▸ **PROBLEM TO SOLVE**:
When you transcribe the data below, reproduce every line exactly and leave each picture out.

▸ **Stored data entries**:
---*---

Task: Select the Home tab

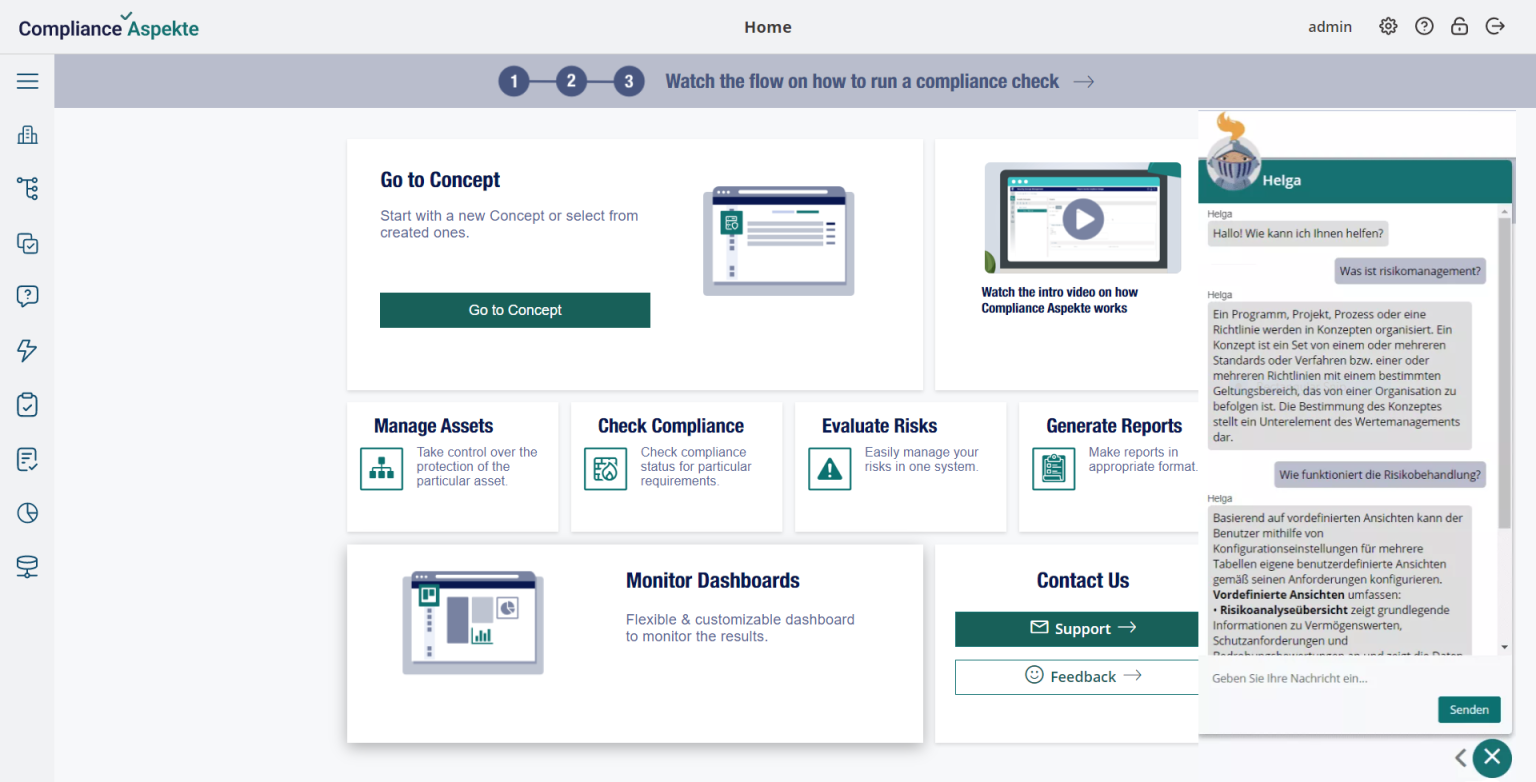Action: pyautogui.click(x=767, y=27)
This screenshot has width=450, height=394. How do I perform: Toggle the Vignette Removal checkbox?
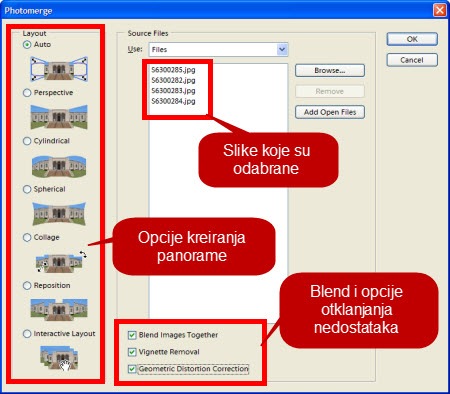pos(132,352)
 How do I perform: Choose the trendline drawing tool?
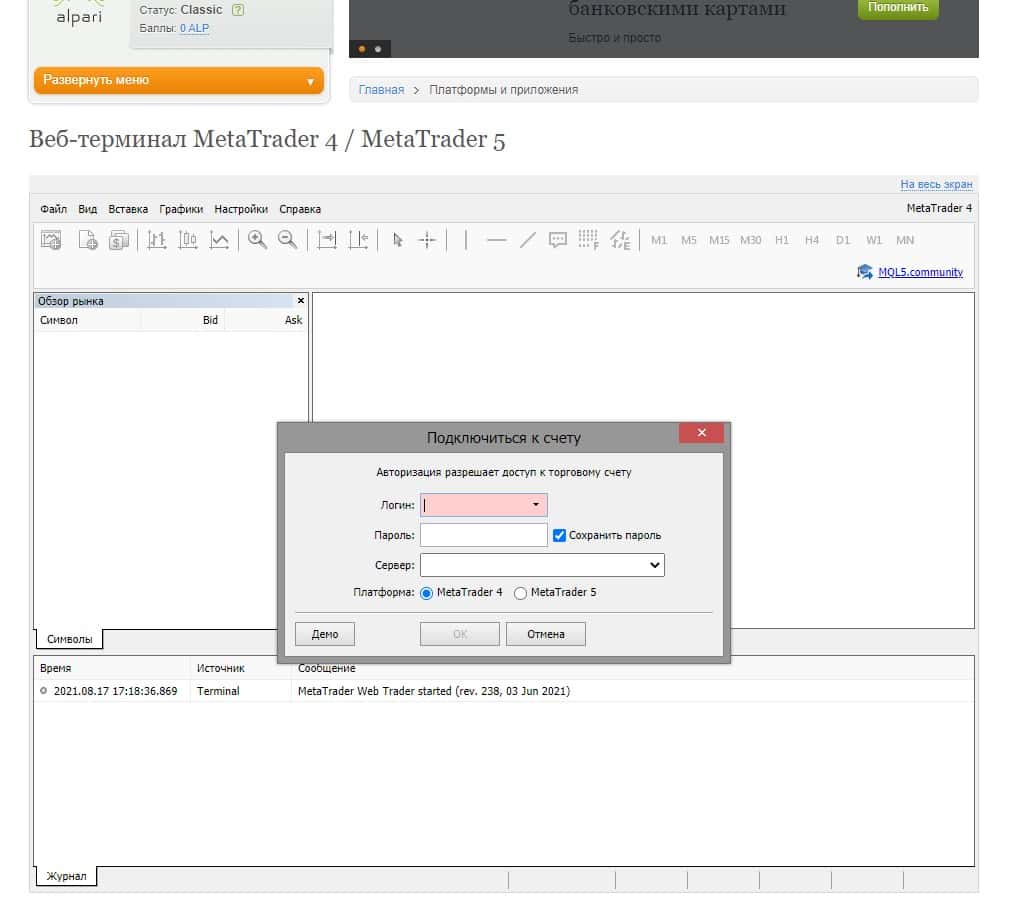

---*---

▸ **SOLUTION TO THIS PROBLEM**:
Task: Select the Home tab

Action: pyautogui.click(x=767, y=27)
This screenshot has width=450, height=394. How do I perform: Toggle the Vignette Removal checkbox?
pos(132,352)
 How do I perform: Choose the trendline drawing tool?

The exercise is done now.